◆ Aim of the task ◆
Nothing may be dropped. Retype the whole listing exactly.

◆ Material to process ◆
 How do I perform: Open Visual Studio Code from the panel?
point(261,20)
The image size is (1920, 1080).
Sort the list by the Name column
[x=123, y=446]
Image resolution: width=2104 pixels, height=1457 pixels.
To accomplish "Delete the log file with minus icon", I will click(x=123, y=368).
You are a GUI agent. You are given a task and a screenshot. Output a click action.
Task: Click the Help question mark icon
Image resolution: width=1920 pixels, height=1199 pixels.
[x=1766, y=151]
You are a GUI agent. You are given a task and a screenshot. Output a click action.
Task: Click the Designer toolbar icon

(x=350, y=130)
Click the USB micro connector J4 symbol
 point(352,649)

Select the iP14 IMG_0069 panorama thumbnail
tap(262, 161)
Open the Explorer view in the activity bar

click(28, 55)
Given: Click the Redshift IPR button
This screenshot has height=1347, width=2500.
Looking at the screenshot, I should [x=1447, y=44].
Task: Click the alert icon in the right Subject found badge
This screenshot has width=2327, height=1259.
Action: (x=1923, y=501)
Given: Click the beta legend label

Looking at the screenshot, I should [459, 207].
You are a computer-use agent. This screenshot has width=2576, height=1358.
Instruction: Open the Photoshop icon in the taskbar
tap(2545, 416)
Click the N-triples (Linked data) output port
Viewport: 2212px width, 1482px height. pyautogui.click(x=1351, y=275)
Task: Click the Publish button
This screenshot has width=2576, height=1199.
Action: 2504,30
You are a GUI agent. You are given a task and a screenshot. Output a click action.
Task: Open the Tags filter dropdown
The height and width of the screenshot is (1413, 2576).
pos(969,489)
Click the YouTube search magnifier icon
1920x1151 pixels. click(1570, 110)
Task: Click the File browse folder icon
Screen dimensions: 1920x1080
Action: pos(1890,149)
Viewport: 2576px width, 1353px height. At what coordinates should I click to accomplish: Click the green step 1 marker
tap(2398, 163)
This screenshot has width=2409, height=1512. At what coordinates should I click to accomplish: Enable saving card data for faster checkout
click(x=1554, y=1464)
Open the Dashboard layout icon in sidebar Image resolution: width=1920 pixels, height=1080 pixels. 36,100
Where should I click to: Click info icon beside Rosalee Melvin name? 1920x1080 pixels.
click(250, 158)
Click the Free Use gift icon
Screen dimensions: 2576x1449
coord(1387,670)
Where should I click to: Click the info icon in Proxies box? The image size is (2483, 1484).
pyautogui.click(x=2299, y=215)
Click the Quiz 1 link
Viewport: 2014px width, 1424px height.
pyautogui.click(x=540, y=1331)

◆ Result ◆
 How do I perform: Open Visual Studio Code from the panel?
point(261,20)
The image size is (1920, 1080).
Sort the list by the Name column
[x=123, y=446]
Image resolution: width=2104 pixels, height=1457 pixels.
To accomplish "Delete the log file with minus icon", I will click(x=123, y=368).
You are a GUI agent. You are given a task and a screenshot. Output a click action.
Task: Click the Help question mark icon
Image resolution: width=1920 pixels, height=1199 pixels.
[x=1766, y=151]
You are a GUI agent. You are given a task and a screenshot. Output a click action.
Task: Click the Designer toolbar icon

(x=350, y=130)
Click the USB micro connector J4 symbol
 point(352,649)

Select the iP14 IMG_0069 panorama thumbnail
tap(262, 161)
Open the Explorer view in the activity bar

click(28, 55)
Given: Click the Redshift IPR button
This screenshot has height=1347, width=2500.
Looking at the screenshot, I should [x=1447, y=44].
Task: Click the alert icon in the right Subject found badge
This screenshot has width=2327, height=1259.
Action: (x=1923, y=501)
Given: Click the beta legend label

Looking at the screenshot, I should [459, 207].
You are a computer-use agent. This screenshot has width=2576, height=1358.
Instruction: Open the Photoshop icon in the taskbar
tap(2545, 416)
Click the N-triples (Linked data) output port
Viewport: 2212px width, 1482px height. pyautogui.click(x=1351, y=275)
Task: Click the Publish button
This screenshot has width=2576, height=1199.
Action: 2504,30
You are a GUI agent. You are given a task and a screenshot. Output a click action.
Task: Open the Tags filter dropdown
The height and width of the screenshot is (1413, 2576).
pos(969,489)
Click the YouTube search magnifier icon
1920x1151 pixels. click(1570, 110)
Task: Click the File browse folder icon
Screen dimensions: 1920x1080
Action: pos(1890,149)
Viewport: 2576px width, 1353px height. At what coordinates should I click to accomplish: Click the green step 1 marker
tap(2398, 163)
This screenshot has width=2409, height=1512. At what coordinates should I click to accomplish: Enable saving card data for faster checkout
click(x=1554, y=1464)
Open the Dashboard layout icon in sidebar Image resolution: width=1920 pixels, height=1080 pixels. 36,100
Where should I click to: Click info icon beside Rosalee Melvin name? 1920x1080 pixels.
click(250, 158)
Click the Free Use gift icon
Screen dimensions: 2576x1449
coord(1387,670)
Where should I click to: Click the info icon in Proxies box? The image size is (2483, 1484).
pyautogui.click(x=2299, y=215)
Click the Quiz 1 link
Viewport: 2014px width, 1424px height.
pyautogui.click(x=540, y=1331)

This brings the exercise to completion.